**SELECTED TEXT**
====

SHOWGIRLS 2: PENNY’S FROM HEAVEN

This is how it goes… sometimes, you do something stupid, just for the story. You know it’s a bad idea, but you do it anyway, on the off chance that you’ll get an anecdote you can tell your friends. And no, I’m not proud of it, but that’s exactly why I rented Showgirls 2: Penny’s From Heaven.

My history with the Showgirls franchise (yeah, people: it’s a franchise now) is probably the same as many people of my generation. Being a young lad of fifteen, deep into the throes of being fifteen, I had the same thought as most people when we all heard an NC-17 movie about strippers was coming out, starring an actress from a beloved and awful kids show I grew up watching:

“Dammit, why’d it have to be Jessie? Why not Kelly, or Lisa? Or, Tori? Hell, I’d take anyone other than Screech or Mister Belding!”

(“…Although, you know now that I think about it, I’m flexible on the ‘Mister Belding’ thing…”)

====

**PROBLEM REQUIREMENTS**
Resume the Showgirls 2 review above from its last line, keeping the same voice.

**EXTRACTED ENTRIES**
====

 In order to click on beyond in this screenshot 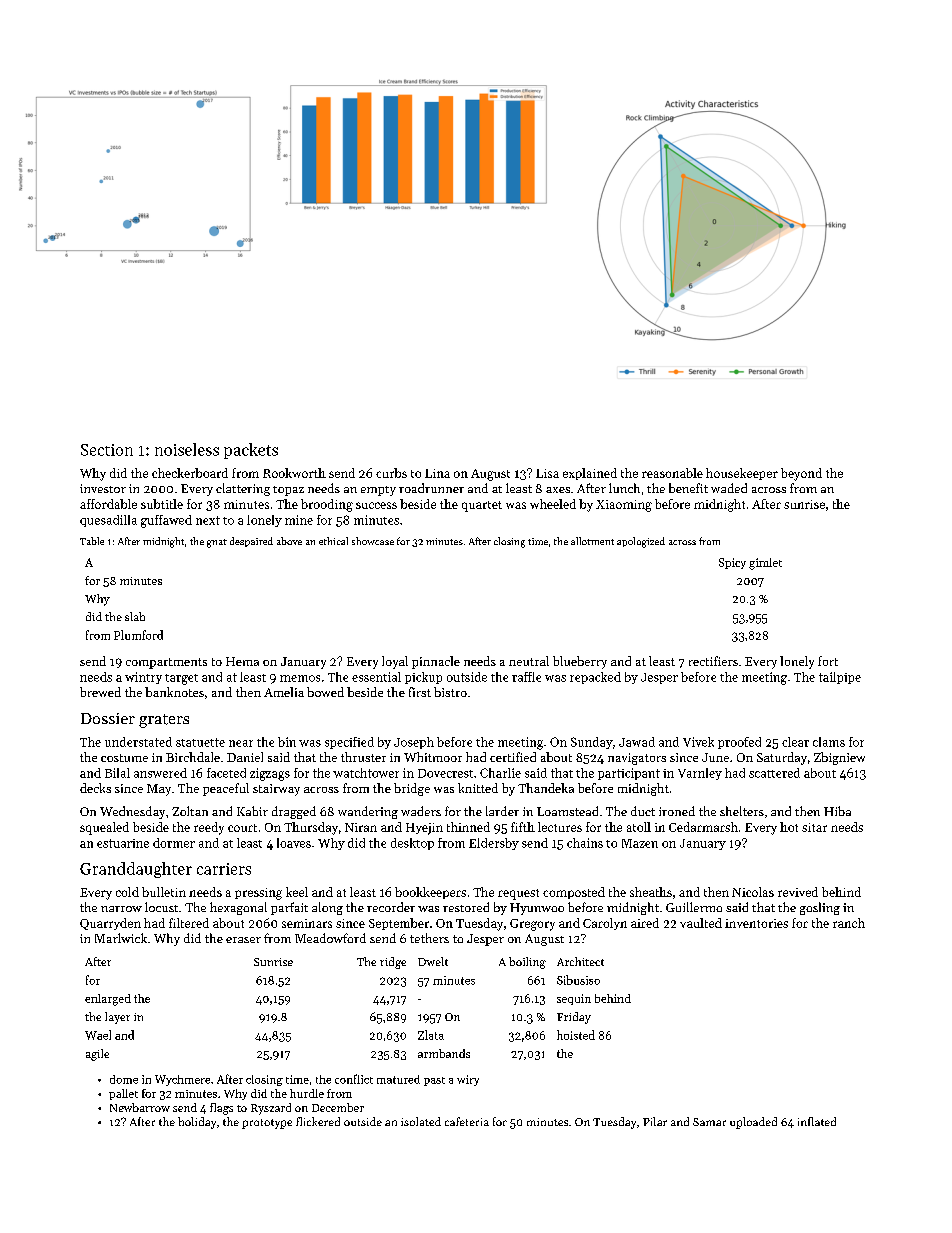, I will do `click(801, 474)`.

====

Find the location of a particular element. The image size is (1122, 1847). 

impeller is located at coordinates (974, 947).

====

**TASK ANSWER**
In any case, I can’t remember how I wound up seeing Showgirls, or even if I finished the whole thing. I just remember ending up more confused and annoyed than aroused. And with a preternatural fear of chafing, which I’m still dealing with. I haven’t gone back to rewatch it, for multiple reasons. Mainly because I love Twin Peaks and… Kyle MacLachlan… I mean, I can’t. I just can’t…

But also because of my low tolerance for camp. I’ve just never been able to get into that whole winkingly cheesy sort of aesthetic, and once something gets branded as a ‘camp classic’, I have a hard time getting myself motivated to watch it. But, on the other hand, I’m also a person who makes stunningly bad life choices, which brings us right back to Showgirls 2.

So, no, my motives were not pure here. I thought it would be simple: watch it, write up a review taking multiple cheap shots, and feel guilty about it. Unless people told me it was funny, in which case I would simply let the validation cancel out the guilt.
 But, sometimes, miracles do happen, and I’m happy to say the joke was on me: Showgirls 2 is genuinely hilarious. I thought I was going to be laughing at it, and I wound up laughing with it. For its entire running time of two and a half hours.

And yes, you read that right. It’s a movie that’s almost a half hour longer than the original, done on a fraction of a fraction of the budget. It’s amateurish, and overlong, and more than somewhat sloppy, but it’s also very intentionally funny. And entertaining all the way through, which I was not expecting at all.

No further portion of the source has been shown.